Learn it once, use it forever!
ms

Super User

Joined:

Jun 23, 2011

It should be straightforward to assign a missing value to a cell.

Maybe the column has been locked, given a formula property or set to character data type?

wblack0

Community Trekker

Joined:

Sep 22, 2015

I double checked column being locked or of the wrong data type.

Thanks for the feedback.  A capability report was added to the data I was analyzing.  I guess since this was referencing the data table it would not allow me to delete individual cells through a script.  It will however let me delete the bad data points manually.  If I close the capability report then my script works again.

Seems like there should be a script function that will let me delete the data even though the capability report is open since I can do it manually.

 

ms

Super User

Joined:

Jun 23, 2011

You can explore mimicking a manual delete with the MainMenu("Delete") command. A warning, save your files before running because a forced "manual" delete will erase whatever is selected in the front window.

Example using your terminology but without a loop:

dt = Open("$SAMPLE_DATA/Big Class.jmp");

badDataPoints = [1, 10];

cleaningColumnRef = Column("height");

dt << Go To(cleaningColumnRef);

dt << select rows(badDataPoints);

dt << Bring Window To Front;

Main Menu("Delete");


msharp

Super User

Joined:

Jul 28, 2015

Just use:

"columnReference[specificCell] = empty()"

rmurphy

Community Trekker

Joined:

May 22, 2012

Does anyone have a recommendation on which approach for executing a number of these types of data cleaning operations has the best performance?

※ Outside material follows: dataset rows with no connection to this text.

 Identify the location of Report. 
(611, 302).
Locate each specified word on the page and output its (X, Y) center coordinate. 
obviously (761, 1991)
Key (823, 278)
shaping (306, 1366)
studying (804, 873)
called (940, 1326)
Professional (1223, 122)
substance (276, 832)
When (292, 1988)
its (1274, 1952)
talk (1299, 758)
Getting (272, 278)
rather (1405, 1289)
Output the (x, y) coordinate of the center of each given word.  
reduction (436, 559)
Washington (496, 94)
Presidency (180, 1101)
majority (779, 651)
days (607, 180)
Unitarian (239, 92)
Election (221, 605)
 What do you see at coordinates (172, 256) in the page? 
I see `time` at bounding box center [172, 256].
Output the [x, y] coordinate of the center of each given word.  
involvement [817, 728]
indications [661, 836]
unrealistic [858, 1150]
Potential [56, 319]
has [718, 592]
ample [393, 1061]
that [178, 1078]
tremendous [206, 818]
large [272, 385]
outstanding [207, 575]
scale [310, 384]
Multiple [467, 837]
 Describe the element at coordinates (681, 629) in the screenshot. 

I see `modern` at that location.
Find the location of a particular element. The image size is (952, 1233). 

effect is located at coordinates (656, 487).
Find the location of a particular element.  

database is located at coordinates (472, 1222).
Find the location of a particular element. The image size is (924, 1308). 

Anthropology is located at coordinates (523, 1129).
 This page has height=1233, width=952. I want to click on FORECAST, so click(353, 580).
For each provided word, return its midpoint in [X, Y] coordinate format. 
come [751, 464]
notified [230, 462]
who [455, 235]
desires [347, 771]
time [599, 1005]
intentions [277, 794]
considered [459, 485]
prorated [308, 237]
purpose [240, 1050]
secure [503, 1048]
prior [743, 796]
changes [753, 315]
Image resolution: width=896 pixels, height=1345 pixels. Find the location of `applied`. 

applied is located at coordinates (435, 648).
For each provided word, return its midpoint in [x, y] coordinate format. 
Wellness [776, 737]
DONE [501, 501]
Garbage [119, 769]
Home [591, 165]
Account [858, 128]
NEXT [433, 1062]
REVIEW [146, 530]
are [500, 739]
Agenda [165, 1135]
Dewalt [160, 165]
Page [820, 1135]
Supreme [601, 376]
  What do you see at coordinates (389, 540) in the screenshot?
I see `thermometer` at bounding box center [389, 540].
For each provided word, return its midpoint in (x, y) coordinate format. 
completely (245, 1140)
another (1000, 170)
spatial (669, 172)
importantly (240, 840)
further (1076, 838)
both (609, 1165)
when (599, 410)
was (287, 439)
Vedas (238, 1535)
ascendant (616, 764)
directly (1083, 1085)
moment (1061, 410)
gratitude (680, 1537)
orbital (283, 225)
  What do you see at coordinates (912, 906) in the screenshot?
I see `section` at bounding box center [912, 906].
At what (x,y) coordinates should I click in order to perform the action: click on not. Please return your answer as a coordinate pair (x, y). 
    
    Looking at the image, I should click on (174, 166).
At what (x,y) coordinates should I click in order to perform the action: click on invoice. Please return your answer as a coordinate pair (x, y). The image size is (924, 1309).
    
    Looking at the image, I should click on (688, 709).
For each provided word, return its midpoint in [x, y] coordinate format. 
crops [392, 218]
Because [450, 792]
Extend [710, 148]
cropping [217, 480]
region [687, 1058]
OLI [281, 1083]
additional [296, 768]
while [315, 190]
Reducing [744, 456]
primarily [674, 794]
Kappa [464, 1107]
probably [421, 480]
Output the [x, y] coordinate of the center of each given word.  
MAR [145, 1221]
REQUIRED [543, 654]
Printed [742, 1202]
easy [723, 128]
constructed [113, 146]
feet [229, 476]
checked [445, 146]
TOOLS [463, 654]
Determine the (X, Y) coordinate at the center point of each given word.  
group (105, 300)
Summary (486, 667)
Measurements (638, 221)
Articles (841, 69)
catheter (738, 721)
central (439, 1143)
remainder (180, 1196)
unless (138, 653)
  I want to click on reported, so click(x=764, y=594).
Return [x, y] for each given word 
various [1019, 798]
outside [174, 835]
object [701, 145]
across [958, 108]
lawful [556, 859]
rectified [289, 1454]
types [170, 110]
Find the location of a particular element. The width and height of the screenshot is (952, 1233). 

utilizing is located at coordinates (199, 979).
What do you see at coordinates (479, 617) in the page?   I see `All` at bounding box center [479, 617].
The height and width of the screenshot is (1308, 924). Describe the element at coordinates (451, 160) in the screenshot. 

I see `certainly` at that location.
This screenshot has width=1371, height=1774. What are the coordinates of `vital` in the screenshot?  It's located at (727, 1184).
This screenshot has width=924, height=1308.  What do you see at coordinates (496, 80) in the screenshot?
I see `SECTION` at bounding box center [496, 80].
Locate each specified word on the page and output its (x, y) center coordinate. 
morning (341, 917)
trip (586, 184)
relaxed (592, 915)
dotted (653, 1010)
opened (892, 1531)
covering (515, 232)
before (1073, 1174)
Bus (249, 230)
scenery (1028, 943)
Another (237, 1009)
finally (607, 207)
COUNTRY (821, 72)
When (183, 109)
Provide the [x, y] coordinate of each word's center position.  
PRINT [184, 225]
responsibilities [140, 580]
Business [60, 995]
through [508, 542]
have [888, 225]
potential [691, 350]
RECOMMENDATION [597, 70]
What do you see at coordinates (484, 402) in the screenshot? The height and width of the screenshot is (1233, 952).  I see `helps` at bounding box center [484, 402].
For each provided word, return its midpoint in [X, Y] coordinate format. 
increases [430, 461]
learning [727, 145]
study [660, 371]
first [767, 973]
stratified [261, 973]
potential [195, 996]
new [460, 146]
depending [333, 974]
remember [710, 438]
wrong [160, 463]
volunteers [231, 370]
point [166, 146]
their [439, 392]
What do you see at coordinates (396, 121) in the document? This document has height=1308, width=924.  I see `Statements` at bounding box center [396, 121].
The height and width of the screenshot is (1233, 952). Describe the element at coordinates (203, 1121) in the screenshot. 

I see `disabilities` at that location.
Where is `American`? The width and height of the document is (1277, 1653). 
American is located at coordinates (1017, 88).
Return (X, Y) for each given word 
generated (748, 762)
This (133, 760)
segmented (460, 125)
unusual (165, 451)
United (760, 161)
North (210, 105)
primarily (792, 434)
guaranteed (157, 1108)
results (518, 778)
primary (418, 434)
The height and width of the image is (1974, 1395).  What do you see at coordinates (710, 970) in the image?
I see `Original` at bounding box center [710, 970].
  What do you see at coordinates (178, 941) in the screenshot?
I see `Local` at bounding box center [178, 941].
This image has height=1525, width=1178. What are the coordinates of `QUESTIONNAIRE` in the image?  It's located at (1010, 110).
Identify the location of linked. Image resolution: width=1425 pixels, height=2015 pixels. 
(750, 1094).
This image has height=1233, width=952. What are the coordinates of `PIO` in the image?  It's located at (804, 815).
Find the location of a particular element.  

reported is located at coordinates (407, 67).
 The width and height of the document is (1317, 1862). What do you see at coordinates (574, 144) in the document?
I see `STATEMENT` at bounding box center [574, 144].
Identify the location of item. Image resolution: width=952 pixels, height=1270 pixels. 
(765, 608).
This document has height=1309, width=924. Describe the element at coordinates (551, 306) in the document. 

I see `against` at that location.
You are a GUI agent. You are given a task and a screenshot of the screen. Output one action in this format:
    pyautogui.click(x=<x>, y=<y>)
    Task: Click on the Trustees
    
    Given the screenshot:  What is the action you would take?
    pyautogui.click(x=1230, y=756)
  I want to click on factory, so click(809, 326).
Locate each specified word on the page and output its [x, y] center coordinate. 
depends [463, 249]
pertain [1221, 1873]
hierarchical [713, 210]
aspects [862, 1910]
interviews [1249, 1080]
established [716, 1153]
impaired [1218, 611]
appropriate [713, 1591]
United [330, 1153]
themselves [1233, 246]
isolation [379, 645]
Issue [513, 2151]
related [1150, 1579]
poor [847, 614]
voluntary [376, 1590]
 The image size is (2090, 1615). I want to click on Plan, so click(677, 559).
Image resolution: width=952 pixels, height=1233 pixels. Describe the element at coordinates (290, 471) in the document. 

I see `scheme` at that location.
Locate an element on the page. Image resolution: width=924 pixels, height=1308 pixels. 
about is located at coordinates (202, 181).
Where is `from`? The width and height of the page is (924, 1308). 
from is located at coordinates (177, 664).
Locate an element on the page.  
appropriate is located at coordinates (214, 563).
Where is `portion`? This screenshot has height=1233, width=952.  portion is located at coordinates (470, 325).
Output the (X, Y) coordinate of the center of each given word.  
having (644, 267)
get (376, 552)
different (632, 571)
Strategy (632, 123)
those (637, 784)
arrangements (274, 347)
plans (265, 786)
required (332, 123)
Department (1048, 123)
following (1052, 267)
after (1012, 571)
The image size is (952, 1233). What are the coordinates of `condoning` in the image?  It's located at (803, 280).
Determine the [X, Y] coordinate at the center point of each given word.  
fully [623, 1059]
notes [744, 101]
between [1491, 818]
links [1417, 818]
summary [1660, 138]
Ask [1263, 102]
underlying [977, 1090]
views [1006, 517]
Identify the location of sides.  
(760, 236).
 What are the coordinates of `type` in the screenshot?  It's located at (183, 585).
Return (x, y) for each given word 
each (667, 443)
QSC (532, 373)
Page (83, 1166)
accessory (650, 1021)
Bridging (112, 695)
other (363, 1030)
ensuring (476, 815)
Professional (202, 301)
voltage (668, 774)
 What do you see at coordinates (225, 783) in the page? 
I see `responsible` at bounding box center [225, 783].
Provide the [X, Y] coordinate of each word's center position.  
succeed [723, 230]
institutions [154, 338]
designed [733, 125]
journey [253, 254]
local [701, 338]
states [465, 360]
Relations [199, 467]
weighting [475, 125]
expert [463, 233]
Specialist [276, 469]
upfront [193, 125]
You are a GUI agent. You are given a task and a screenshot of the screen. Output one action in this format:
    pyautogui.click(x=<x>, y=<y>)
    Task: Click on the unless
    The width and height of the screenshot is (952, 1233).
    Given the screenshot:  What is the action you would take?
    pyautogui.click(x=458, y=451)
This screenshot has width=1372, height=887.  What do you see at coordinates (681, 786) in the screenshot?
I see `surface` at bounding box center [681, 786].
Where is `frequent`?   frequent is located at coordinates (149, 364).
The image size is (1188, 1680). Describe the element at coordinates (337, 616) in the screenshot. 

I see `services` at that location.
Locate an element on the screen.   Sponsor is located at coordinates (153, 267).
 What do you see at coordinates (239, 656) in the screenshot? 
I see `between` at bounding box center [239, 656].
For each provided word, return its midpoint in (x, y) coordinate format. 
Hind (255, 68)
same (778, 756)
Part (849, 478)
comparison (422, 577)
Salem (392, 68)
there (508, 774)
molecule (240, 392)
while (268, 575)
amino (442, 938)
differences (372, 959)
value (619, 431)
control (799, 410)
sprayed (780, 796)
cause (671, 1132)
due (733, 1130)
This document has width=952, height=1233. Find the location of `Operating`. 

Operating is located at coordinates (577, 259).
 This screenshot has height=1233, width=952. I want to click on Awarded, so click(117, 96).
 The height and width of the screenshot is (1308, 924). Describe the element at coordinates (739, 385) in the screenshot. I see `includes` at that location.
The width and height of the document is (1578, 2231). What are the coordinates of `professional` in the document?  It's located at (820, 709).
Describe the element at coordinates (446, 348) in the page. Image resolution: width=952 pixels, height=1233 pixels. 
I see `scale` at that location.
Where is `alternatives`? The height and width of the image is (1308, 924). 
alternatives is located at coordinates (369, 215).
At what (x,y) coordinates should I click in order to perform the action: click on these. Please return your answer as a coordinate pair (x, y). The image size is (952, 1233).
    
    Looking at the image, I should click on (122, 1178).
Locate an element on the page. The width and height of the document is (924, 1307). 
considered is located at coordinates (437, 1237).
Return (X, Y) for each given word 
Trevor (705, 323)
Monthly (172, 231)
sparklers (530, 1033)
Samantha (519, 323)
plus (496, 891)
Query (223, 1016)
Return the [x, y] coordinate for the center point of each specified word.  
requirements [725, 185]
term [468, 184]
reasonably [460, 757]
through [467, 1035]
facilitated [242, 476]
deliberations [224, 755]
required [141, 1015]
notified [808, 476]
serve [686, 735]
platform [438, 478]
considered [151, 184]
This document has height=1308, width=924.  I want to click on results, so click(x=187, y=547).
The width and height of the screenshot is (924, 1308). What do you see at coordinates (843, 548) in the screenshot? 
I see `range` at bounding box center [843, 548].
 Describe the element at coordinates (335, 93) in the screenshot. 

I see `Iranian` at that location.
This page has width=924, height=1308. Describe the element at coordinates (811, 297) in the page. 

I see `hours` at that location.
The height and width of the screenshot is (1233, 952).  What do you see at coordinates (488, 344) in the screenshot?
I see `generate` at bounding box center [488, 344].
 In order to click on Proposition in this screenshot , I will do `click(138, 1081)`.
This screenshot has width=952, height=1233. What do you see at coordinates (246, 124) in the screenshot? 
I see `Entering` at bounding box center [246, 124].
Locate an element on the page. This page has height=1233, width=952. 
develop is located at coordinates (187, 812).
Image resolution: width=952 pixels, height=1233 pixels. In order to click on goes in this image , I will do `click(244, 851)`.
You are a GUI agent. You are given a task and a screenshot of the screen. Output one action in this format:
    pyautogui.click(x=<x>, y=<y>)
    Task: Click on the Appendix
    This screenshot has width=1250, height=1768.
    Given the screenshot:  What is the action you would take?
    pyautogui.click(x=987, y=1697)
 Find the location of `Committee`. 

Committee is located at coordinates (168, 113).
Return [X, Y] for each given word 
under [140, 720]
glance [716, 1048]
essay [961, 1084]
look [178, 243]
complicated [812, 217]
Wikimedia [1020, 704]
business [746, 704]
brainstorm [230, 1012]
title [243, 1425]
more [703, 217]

It seems that there are quite a few ways to accomplish these replacements, but for large data sets selecting the fastest may be important.

I used the multiple subscripts approach on a 10,000 column by 750 rows data set, and it took several minutes to replace 0 with missing.

ian_jmp

Staff

Joined:

Jun 23, 2011

I take it from this thread that you would like to do such operations programmatically. It's difficult to give general guidelines because there are so many possibilities. If you are really concerned about efficiency, you can profile your code to see where the bottlenecks are:

http://www.jmp.com/support/help/Debug_or_Profile_Scripts.shtml

In the specific case of replacing 0 with missing, if all the columns in your data table (dt) are numeric continuous, you can do:

m = dt << GetAsMatrix;

m[Loc(m == 0)] = .;

dt2 = AsTable(m);

Then you would have to fix up the column names and properties in dt2 of course.